# has anyone else had second thoughts



## lkm (Dec 13, 2008)

Years ago I put down a "heart" dog,while on a walk with my dad the dog saw a cat and bolted,it ran into a car.It survived but one leg was not really good.It was slowly coming around after 6 months

It was in pain,I had paid for surgery before just could not stand it to suffer.Possibly it could of had more surgery but I put it down at 5 years old..I sometimes think maybe should have done more but did not want it to suffer,do have some regrets sometimes.


----------



## GunnersMom (Jan 25, 2008)

I think it's only natural to have second thoughts or second guess yourself anytime we make the decision to let a beloved pet go. Even if we know it's the only option and _know_ it's the right decision, the "what ifs" and "coulda, woulda, shouldas" are inevitable.
The biggest regret I have, personally, was with my Alomar. I don't regret letting him go - it was the only decision to be made. But he was under anesthetic when the decision was made and I felt that it would be better for him if they just didn't wake him up. To this day, I regret not saying a proper goodbye.
I think all we can do is learn from it.


----------



## lkm (Dec 13, 2008)

yes your right we can only learn from it...thanks


----------



## Papanapa (Mar 1, 2008)

We probably wouldn't be "normal" if we didn't second guess ourselves about such an important decision.

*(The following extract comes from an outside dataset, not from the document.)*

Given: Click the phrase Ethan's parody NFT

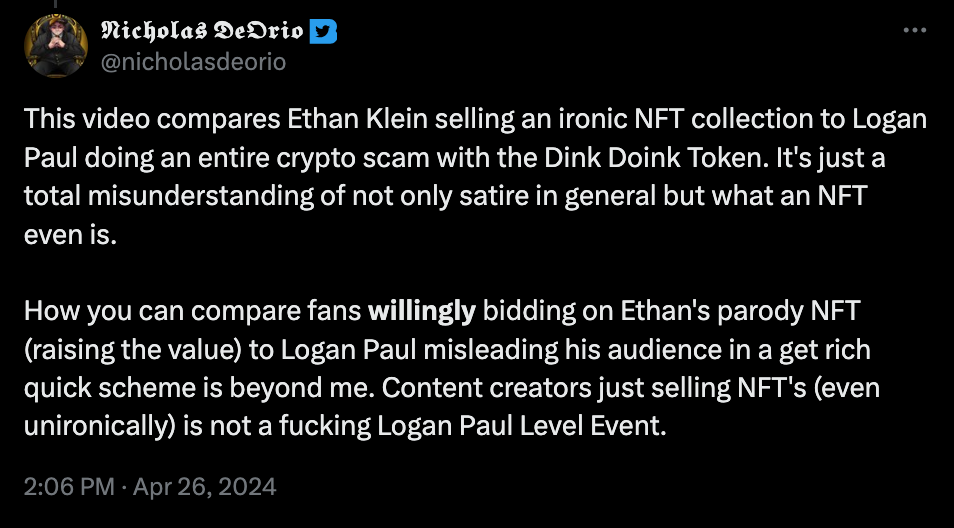Looking at the screenshot, I should click(x=740, y=311).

I always wonder if I did the right thing with Gus. He was a stray my DD picked up and he was so so sick at the time. We nursed him back to health and a year later he fell in a hole and shattered his back leg. We went ahead and had the $3000.00 surgery and when he was under they found that he had a rare blood disorder. He made it for another 6 months and then we finally had to make that awful decision and had him put down. 

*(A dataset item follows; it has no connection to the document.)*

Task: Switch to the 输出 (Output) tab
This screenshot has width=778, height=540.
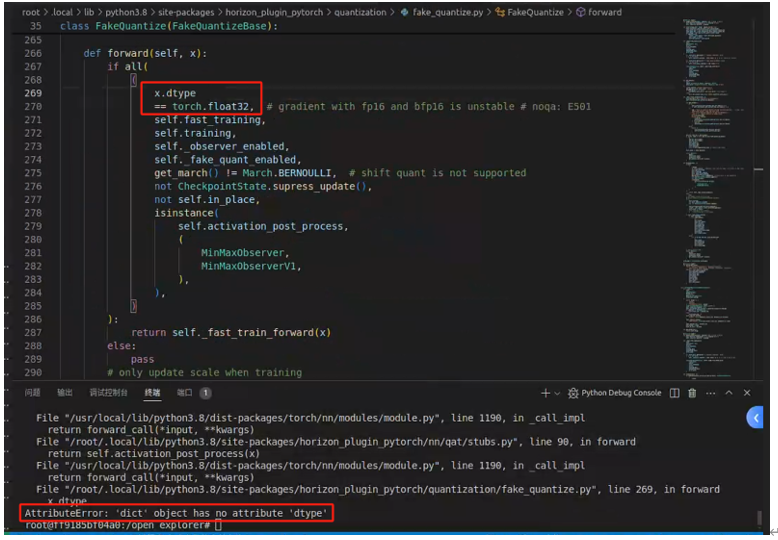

I almost wish they would have found out about the blood problem before we made him go thru the surgery and the rehab to help him walk again. So much pain for only 6 more months.


----------



## lkm (Dec 13, 2008)

My vet gave me impression of a better outcome,but it fell short of expectations,we can only learn by experiences.


----------



## Riley's Mom (Jun 7, 2007)

Over the past couple years I've put 3 down. They were 14, 15 and 16 years old all with congestive heart failure. 

One suddenly got so bad he could barely breath. Having asthma myself I knew absolutely how much pain he was in. No second thoughts - he was suffering so terribly and bloating so bad he was becoming unrecognizable. 

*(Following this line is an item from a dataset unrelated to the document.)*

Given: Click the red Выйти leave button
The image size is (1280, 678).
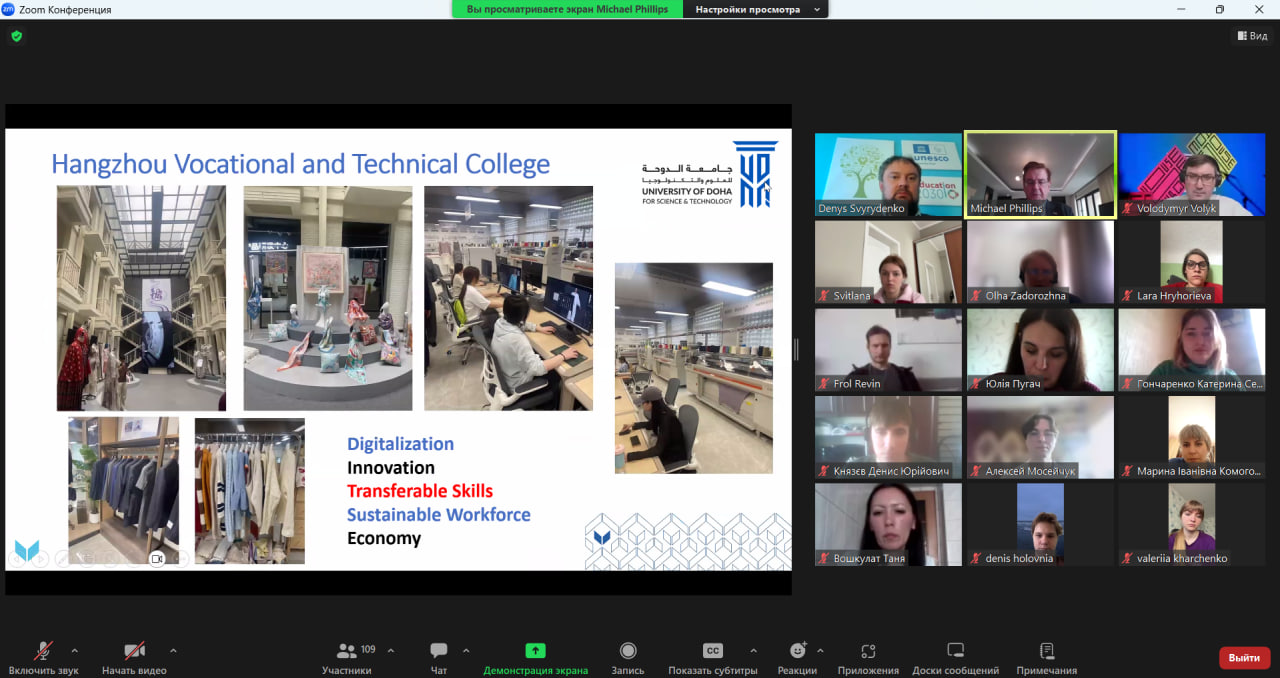Looking at the screenshot, I should click(1244, 658).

The middle one (actually the oldest) is the one I second guess. This one was "mine" where the other two where hubby's. Vet told me she could drain the fluid but that I'd be back in a week or less and have to have it done again. He wasn't having as much trouble breathing as the first one but it was coming. What made my decision? Not wanting him to wind up as bad off as his brother before I let him go.

Third one - we knew her time wasn't long away. One day she had a seizure. She'd never seizured before. Afterwards she didn't know where she was, she was walking into things, trying to get behind the stereo and she couldn't even hardly stand up on her own. I waited a bit, thinking she would come out of it and just babied her for a few hours - but it didn't get any better.


----------



## Keegan62 (Aug 17, 2008)

you should not ever do that to yourself.. making the decision is hard enough,,,, you gave him another 4.5 years after the accident
You are a great dog owner and I can tell you really loved the dog because you did what was best for him and not what was best for you....I am sorry you had to lose him.....


----------



## rockhead (Jul 8, 2007)

> Originally Posted By: GunnersMomI think it's only natural to have second thoughts or second guess yourself anytime we make the decision to let a beloved pet go. Even if we know it's the only option and _know_ it's the right decision, the "what ifs" and "coulda, woulda, shouldas" are inevitable.


Absolutely.

Mine had terminal cancer, but I still find myself asking "what could I have done?"

You are the proxy. You do what is best for your pet. It's only human to wonder and hope against all odd.


----------



## Annikas Mom (Jun 10, 2004)

I second guess myself all the time about letting Annika go...
I find myself questioning if I did everything I could before letting her go, ridiculous I know but as someone said it is human nature to second guess ourselves when there is no turning back the clock.
Anyone here that remembers Annika's story knows where I am coming from...


----------



## dogs_dolls (Apr 27, 2001)

I agree that those regrets are all natural. Even years and years later you remember them. My first GSD and absolutely my most beloved, was 15 yrs old when we made the decision due to her terrible arthritis. Now with all the meds and things she could have been helped to at least have a more comfy last 2 years. Maybe what we are regretting is not the decision to let them go but the fact of them leaving us. I miss her to this day and it has been more then 20 years!


----------



## lkm (Dec 13, 2008)

Thank you for your insights,seems I'm normal


----------